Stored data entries

◆ ◆ ◆ ◆ ◆

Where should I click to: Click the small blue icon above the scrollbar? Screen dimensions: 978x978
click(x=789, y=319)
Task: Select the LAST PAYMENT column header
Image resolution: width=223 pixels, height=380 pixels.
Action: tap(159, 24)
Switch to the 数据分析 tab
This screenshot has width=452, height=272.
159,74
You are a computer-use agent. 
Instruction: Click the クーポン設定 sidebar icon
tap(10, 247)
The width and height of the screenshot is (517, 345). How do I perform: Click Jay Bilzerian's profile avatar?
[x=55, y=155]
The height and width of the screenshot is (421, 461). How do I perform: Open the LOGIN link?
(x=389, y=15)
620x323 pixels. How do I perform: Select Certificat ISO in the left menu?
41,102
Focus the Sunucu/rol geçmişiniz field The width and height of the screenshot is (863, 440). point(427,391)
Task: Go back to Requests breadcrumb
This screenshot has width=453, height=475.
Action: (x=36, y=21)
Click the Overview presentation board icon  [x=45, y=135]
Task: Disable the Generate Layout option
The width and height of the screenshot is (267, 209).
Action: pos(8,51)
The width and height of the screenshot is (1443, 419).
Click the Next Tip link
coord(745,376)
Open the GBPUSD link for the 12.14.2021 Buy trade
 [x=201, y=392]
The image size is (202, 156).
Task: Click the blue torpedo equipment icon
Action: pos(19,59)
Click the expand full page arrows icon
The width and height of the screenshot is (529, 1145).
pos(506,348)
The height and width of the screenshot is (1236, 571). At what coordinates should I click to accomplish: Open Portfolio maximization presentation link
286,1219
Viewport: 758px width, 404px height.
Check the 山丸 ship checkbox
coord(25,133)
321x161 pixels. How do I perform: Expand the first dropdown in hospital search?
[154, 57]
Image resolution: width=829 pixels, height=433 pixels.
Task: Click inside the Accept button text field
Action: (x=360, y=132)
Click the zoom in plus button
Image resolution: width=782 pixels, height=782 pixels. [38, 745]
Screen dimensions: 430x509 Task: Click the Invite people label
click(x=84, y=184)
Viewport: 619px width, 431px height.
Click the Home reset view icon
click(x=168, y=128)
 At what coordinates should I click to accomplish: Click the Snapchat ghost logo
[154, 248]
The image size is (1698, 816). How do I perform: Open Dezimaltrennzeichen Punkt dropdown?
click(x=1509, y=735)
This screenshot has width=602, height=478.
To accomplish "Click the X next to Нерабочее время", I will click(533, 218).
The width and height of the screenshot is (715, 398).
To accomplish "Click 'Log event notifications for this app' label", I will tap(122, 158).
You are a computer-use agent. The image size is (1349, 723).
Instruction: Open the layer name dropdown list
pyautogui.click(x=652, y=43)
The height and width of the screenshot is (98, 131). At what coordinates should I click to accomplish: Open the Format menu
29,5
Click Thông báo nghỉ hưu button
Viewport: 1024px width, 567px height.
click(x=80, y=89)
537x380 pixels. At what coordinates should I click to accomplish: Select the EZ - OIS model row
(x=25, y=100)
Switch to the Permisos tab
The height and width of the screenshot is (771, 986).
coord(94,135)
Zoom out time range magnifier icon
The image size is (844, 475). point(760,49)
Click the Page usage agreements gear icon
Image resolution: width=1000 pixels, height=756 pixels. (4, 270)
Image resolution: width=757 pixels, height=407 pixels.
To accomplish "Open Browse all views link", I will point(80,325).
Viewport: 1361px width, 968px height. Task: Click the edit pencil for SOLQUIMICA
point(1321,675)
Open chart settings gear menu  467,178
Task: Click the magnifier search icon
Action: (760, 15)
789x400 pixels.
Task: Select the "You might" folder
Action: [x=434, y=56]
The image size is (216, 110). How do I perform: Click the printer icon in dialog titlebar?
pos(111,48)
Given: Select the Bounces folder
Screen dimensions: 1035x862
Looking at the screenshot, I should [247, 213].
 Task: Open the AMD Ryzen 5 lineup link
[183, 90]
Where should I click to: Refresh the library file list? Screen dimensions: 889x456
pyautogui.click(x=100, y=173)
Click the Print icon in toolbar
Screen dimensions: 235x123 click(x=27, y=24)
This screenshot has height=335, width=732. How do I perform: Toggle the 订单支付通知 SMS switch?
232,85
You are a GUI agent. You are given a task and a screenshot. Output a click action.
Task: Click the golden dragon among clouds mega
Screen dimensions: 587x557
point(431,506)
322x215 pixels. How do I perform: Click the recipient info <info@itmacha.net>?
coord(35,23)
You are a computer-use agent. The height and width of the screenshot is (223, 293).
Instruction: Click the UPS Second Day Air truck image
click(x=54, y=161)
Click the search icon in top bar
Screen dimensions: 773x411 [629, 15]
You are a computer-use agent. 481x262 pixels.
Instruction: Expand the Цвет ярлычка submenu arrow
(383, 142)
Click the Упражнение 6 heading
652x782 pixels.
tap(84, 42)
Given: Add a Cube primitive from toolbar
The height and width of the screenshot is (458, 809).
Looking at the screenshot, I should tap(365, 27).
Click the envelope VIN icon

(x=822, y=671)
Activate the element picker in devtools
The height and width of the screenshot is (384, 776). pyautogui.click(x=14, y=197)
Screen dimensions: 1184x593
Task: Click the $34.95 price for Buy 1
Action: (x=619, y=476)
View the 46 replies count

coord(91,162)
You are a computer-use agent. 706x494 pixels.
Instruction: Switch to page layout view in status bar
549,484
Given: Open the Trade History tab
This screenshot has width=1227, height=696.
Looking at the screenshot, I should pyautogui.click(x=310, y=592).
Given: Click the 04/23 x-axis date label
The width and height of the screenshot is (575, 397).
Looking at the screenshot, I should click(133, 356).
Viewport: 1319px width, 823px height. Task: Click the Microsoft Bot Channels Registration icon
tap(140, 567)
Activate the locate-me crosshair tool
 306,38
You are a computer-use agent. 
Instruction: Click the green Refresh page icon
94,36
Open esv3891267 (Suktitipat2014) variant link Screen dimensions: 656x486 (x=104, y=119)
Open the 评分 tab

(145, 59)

◆ ◆ ◆ ◆ ◆

# Work item
Every entry should be retyped exactly as shown.

# Response
Where should I click to: Click the small blue icon above the scrollbar? Screen dimensions: 978x978
click(x=789, y=319)
Task: Select the LAST PAYMENT column header
Image resolution: width=223 pixels, height=380 pixels.
Action: tap(159, 24)
Switch to the 数据分析 tab
This screenshot has width=452, height=272.
159,74
You are a computer-use agent. 
Instruction: Click the クーポン設定 sidebar icon
tap(10, 247)
The width and height of the screenshot is (517, 345). How do I perform: Click Jay Bilzerian's profile avatar?
[x=55, y=155]
The height and width of the screenshot is (421, 461). How do I perform: Open the LOGIN link?
(x=389, y=15)
620x323 pixels. How do I perform: Select Certificat ISO in the left menu?
41,102
Focus the Sunucu/rol geçmişiniz field The width and height of the screenshot is (863, 440). point(427,391)
Task: Go back to Requests breadcrumb
This screenshot has width=453, height=475.
Action: (x=36, y=21)
Click the Overview presentation board icon  [x=45, y=135]
Task: Disable the Generate Layout option
The width and height of the screenshot is (267, 209).
Action: pos(8,51)
The width and height of the screenshot is (1443, 419).
Click the Next Tip link
coord(745,376)
Open the GBPUSD link for the 12.14.2021 Buy trade
 [x=201, y=392]
The image size is (202, 156).
Task: Click the blue torpedo equipment icon
Action: pos(19,59)
Click the expand full page arrows icon
The width and height of the screenshot is (529, 1145).
pos(506,348)
The height and width of the screenshot is (1236, 571). At what coordinates should I click to accomplish: Open Portfolio maximization presentation link
286,1219
Viewport: 758px width, 404px height.
Check the 山丸 ship checkbox
coord(25,133)
321x161 pixels. How do I perform: Expand the first dropdown in hospital search?
[154, 57]
Image resolution: width=829 pixels, height=433 pixels.
Task: Click inside the Accept button text field
Action: (x=360, y=132)
Click the zoom in plus button
Image resolution: width=782 pixels, height=782 pixels. [38, 745]
Screen dimensions: 430x509 Task: Click the Invite people label
click(x=84, y=184)
Viewport: 619px width, 431px height.
Click the Home reset view icon
click(x=168, y=128)
 At what coordinates should I click to accomplish: Click the Snapchat ghost logo
[154, 248]
The image size is (1698, 816). How do I perform: Open Dezimaltrennzeichen Punkt dropdown?
click(x=1509, y=735)
This screenshot has width=602, height=478.
To accomplish "Click the X next to Нерабочее время", I will click(533, 218).
The width and height of the screenshot is (715, 398).
To accomplish "Click 'Log event notifications for this app' label", I will tap(122, 158).
You are a computer-use agent. The image size is (1349, 723).
Instruction: Open the layer name dropdown list
pyautogui.click(x=652, y=43)
The height and width of the screenshot is (98, 131). At what coordinates should I click to accomplish: Open the Format menu
29,5
Click Thông báo nghỉ hưu button
Viewport: 1024px width, 567px height.
click(x=80, y=89)
537x380 pixels. At what coordinates should I click to accomplish: Select the EZ - OIS model row
(x=25, y=100)
Switch to the Permisos tab
The height and width of the screenshot is (771, 986).
coord(94,135)
Zoom out time range magnifier icon
The image size is (844, 475). point(760,49)
Click the Page usage agreements gear icon
Image resolution: width=1000 pixels, height=756 pixels. (4, 270)
Image resolution: width=757 pixels, height=407 pixels.
To accomplish "Open Browse all views link", I will point(80,325).
Viewport: 1361px width, 968px height. Task: Click the edit pencil for SOLQUIMICA
point(1321,675)
Open chart settings gear menu  467,178
Task: Click the magnifier search icon
Action: (760, 15)
789x400 pixels.
Task: Select the "You might" folder
Action: [x=434, y=56]
The image size is (216, 110). How do I perform: Click the printer icon in dialog titlebar?
pos(111,48)
Given: Select the Bounces folder
Screen dimensions: 1035x862
Looking at the screenshot, I should [247, 213].
 Task: Open the AMD Ryzen 5 lineup link
[183, 90]
Where should I click to: Refresh the library file list? Screen dimensions: 889x456
pyautogui.click(x=100, y=173)
Click the Print icon in toolbar
Screen dimensions: 235x123 click(x=27, y=24)
This screenshot has height=335, width=732. How do I perform: Toggle the 订单支付通知 SMS switch?
232,85
You are a GUI agent. You are given a task and a screenshot. Output a click action.
Task: Click the golden dragon among clouds mega
Screen dimensions: 587x557
point(431,506)
322x215 pixels. How do I perform: Click the recipient info <info@itmacha.net>?
coord(35,23)
You are a computer-use agent. The height and width of the screenshot is (223, 293).
Instruction: Click the UPS Second Day Air truck image
click(x=54, y=161)
Click the search icon in top bar
Screen dimensions: 773x411 [629, 15]
You are a computer-use agent. 481x262 pixels.
Instruction: Expand the Цвет ярлычка submenu arrow
(383, 142)
Click the Упражнение 6 heading
652x782 pixels.
tap(84, 42)
Given: Add a Cube primitive from toolbar
The height and width of the screenshot is (458, 809).
Looking at the screenshot, I should tap(365, 27).
Click the envelope VIN icon

(x=822, y=671)
Activate the element picker in devtools
The height and width of the screenshot is (384, 776). pyautogui.click(x=14, y=197)
Screen dimensions: 1184x593
Task: Click the $34.95 price for Buy 1
Action: (x=619, y=476)
View the 46 replies count

coord(91,162)
You are a computer-use agent. 706x494 pixels.
Instruction: Switch to page layout view in status bar
549,484
Given: Open the Trade History tab
This screenshot has width=1227, height=696.
Looking at the screenshot, I should pyautogui.click(x=310, y=592).
Given: Click the 04/23 x-axis date label
The width and height of the screenshot is (575, 397).
Looking at the screenshot, I should click(133, 356).
Viewport: 1319px width, 823px height. Task: Click the Microsoft Bot Channels Registration icon
tap(140, 567)
Activate the locate-me crosshair tool
 306,38
You are a computer-use agent. 
Instruction: Click the green Refresh page icon
94,36
Open esv3891267 (Suktitipat2014) variant link Screen dimensions: 656x486 (x=104, y=119)
Open the 评分 tab

(145, 59)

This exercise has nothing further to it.